Set exercise :: Rescale the material starting at the line containing "The width and" and ending at the end of the material, and reproduce only those lines in full, requests included. Multiply every coordinate in the answers by 2.15, round each result to a whole number with halves rounded up, and leave out the pictures.
───
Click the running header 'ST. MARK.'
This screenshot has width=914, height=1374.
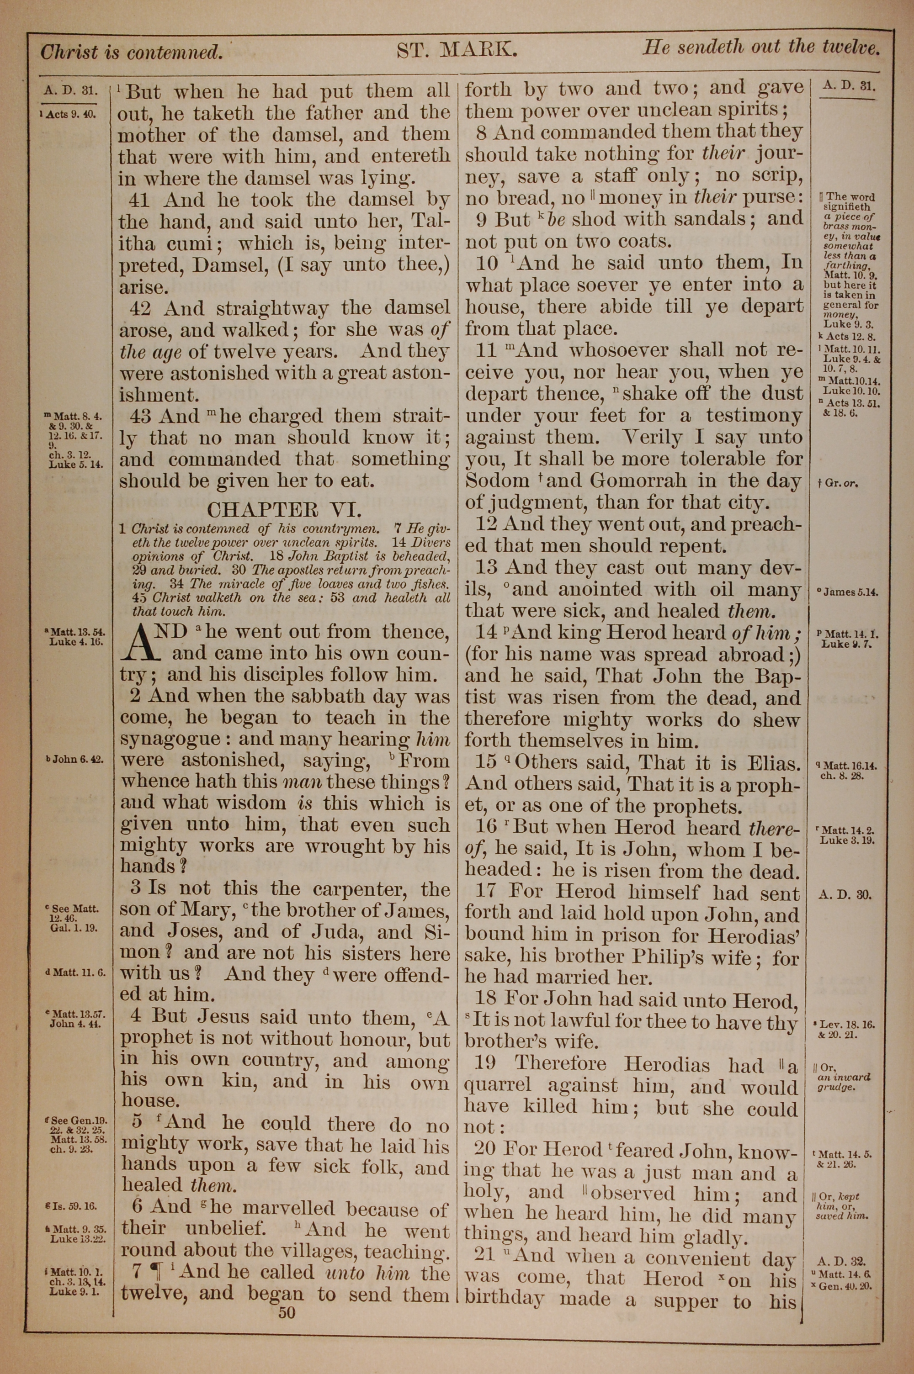coord(457,51)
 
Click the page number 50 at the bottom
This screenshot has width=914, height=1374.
coord(287,1313)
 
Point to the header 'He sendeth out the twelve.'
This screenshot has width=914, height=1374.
coord(761,48)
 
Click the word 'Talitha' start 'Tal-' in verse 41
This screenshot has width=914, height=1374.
coord(431,222)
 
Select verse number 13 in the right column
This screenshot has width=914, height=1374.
coord(486,567)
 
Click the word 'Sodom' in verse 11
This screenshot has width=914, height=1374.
coord(497,481)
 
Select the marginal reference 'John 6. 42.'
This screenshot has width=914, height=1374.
coord(74,760)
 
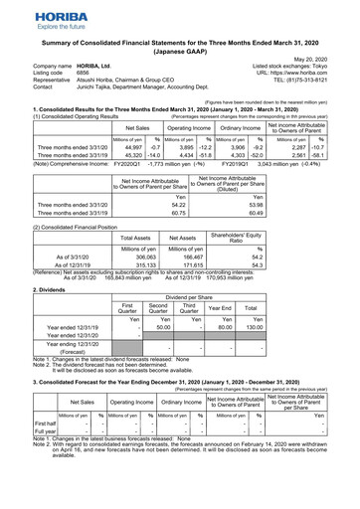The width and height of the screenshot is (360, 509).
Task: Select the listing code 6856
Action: pos(84,70)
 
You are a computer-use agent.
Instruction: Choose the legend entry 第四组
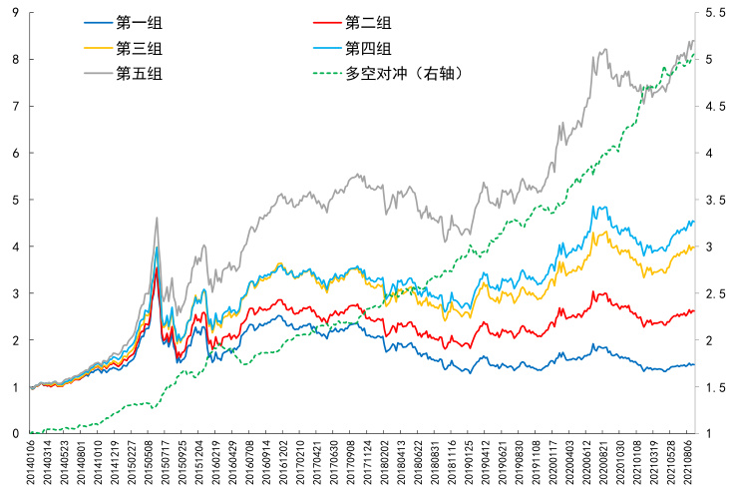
───
Full answer ::
The width and height of the screenshot is (360, 509).
Task: Select the listing code 6856
Action: pos(181,151)
 
You are a computer-use agent.
Instruction: Choose the legend entry 第四组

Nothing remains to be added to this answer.